US sunscreens are safe and effective. The gap from Europe is about cosmetic elegance and some UVA coverage nuances — not about fundamental safety or protection from skin cancer risk.

What You Can Do With the Current US Options

The most important thing is to use sunscreen consistently. After that: look for zinc oxide as the lead active ingredient if you want the broadest UVA coverage in an FDA-approved formula. If cosmetic feel is your primary barrier to compliance, explore hybrid formulas and chemical sunscreens that tend to have lighter textures. You can legally purchase and import sunscreens from Canada, the UK, or Korea for personal use — though regulatory status varies and products aren't guaranteed to meet US labeling standards.

Rosee's ingredient checker lets you scan any sunscreen barcode or search by product name to see exactly what active ingredients are in your SPF, which UV ranges they cover, and any relevant formulation notes — so you can make an informed choice no matter which formula you use.

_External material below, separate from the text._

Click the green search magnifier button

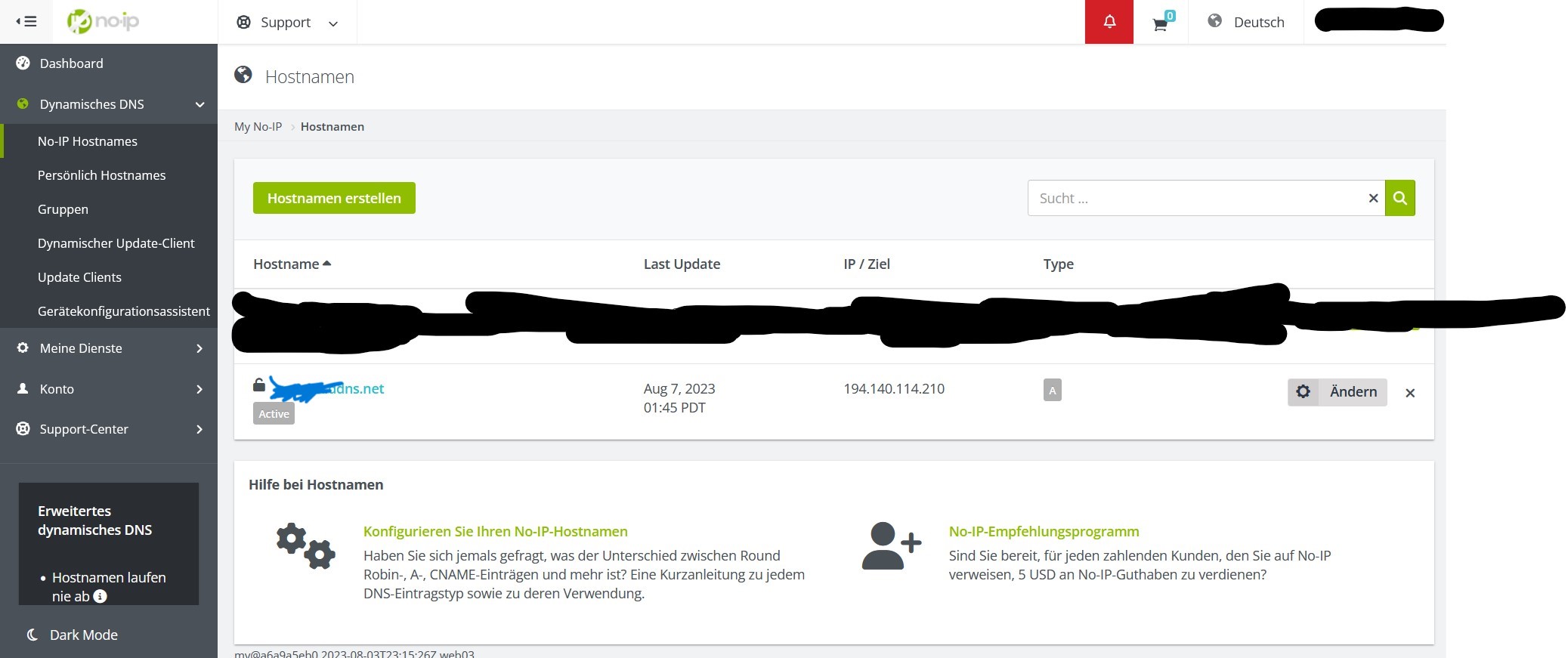click(1399, 198)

Frequently asked questions

Why doesn't the US have Tinosorb sunscreens?

Tinosorb S and Tinosorb M were submitted to the FDA in the late 1990s under the Time and Extent Application process, which was supposed to fast-track ingredients with established international safety records. The FDA kept requesting additional data — particularly on systemic absorption — and the filters have remained stuck in regulatory limbo for over 25 years with no formal approval or rejection.

Are European sunscreens better than American sunscreens?

They often offer better cosmetic elegance and can provide broader long-wave UVA coverage, thanks to a wider toolkit of approved filters. But American sunscreens are safe and effective at preventing sunburn and UV damage when used as directed. The gap is real but is primarily about texture and UVA-I depth rather than fundamental safety or efficacy.

Is it legal to buy European or Korean sunscreens in the US?

Yes — importing sunscreens for personal use is generally legal. The nuance is that FDA-unapproved active ingredients mean these products technically don't meet OTC drug requirements for sale in the US, but personal importation is a different matter. Be aware that products may not carry English-language safety labeling and SPF claims may be tested under different standards.

What was the Sunscreen Innovation Act?

The Sunscreen Innovation Act (SIA) was passed by Congress in 2014 to speed up the FDA's review of new sunscreen ingredients that had been pending for years. It set mandatory response timelines for the FDA. While the FDA did respond to pending applications, those responses largely requested more data rather than granting approvals, and no new active ingredients have been approved under the SIA as of 2026.

Which US sunscreen has the best UVA protection?

Zinc oxide is the FDA-approved filter with the broadest UVA coverage, including long-wave UVA-I. Look for sunscreens with zinc oxide at 15-20% or higher as the primary or sole active ingredient for the best available UVA protection under US regulations. Avobenzone (stabilized) is the best chemical option for UVA in the US.